Segment Start: Passage for review

Opaque layouts can also be used to “cut off” recursion into the structure of internally imported types. For example, we could chose to use an opaque layout for every type that is imported from an internal import, which reduces the number of abstract layouts we need to emit, but can degrade the quality of the generated code because the compile needs to go through the value witness table for opaque types. However, the information behind opaque types can be recovered in some cases, as will be discussed in the next section.
Recovering hidden type information
One of the challenges highlighted earlier in the document is that clients may have to emit larger or less-efficient code to copy values when the details of that value’s type have been hidden. For example, the copy of the type W
in a client needs to call through the opaque value witness table for MyString
rather than directly calling the C++ copy constructor (which could have been inlined).
The abstract layout mechanism allows clients to recover the “hidden” type information when they have access to the type that has been hidden. For example, let’s reconsider one of our earlier examples containing three Swift modules:
// module Utility
public struct X {
var name: String
}
// module Library
internal import Utility
public struct Y {
var x: X
}
// module Client
import Library
func dup(_ y: Y, count: Int) -> [Y] {
Array(repeating: y, count: count)

Segment End: Passage for review

* [Work task 1]
In the passage on Swift opaque layouts, what makes the generated code worse when every type from an internal import gets an opaque layout?
* [Work task 2]
Pick up the passage on Swift opaque layouts and hidden type information right after its last line and keep writing.

Segment Start: Dataset content

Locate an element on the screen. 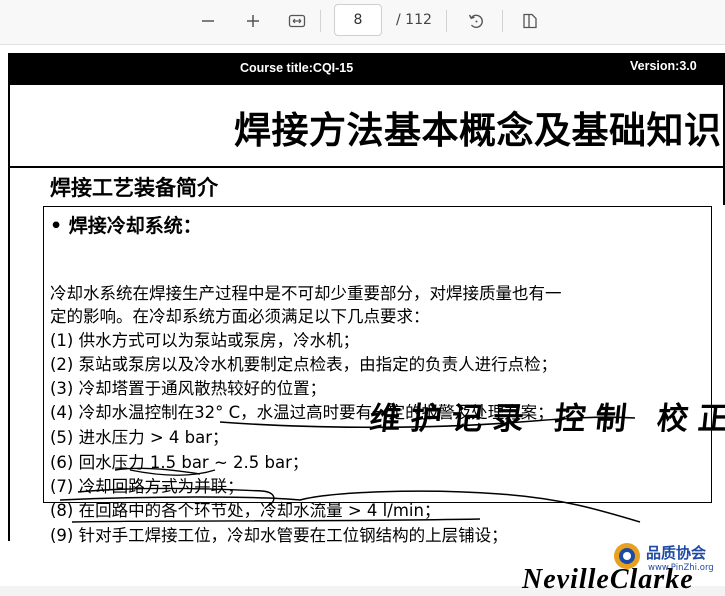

Segment End: Dataset content

* [Final answer 1]
Copying those types has to go through the value witness table for opaque types.

* [Final answer 2]
}
The abstract layouts in Library
could look like this:
@layout(size: 16, alignment: 8, stride: 16, bitwiseCopyable: false)
public struct Y {
@layout(offset: 0)
var x: @_hiddenType("$s7Utility1XV")
}
@layout(opaque, size: 16, alignment: 8, stride: 16, bitwiseCopyable: false)
struct $s7Utility1XV { }
Within Client
, copying an instance of Library.Y
means generating code to fetch and use the value witness table of Utility.X
, which is less efficient (both in code size and run time) than if we knew the layout non-opaquely.
However, if the Client
for some other reason were to import Utility
, it has knowledge of the type Utility.X
that it could use to emit better code. This is the other reason to use some form of mangled name for hidden types: $s7Utility1XV
uniquely identifies the type Utility.X
in a Swift program. If the Utility
module is available, the Swift compiler can resolve the hidden type $s7Utility1XV
to the actual type Utility.X
and implement the more efficient code path. The same approach can be applied to imported C++ types when in a module that itself has enabled C++ interoperability, subject to the C++ One Definition Rule (ODR).
This optimization approach allows clients to mitigate the code size and runtime performance cost of hiding implementation details by explicitly introducing import
dependencies on the modules that define these “hidden” types. The introduction of this import (or #include
in a bridging header) might uncover modularization-related issues that require fixing to get the optimization back.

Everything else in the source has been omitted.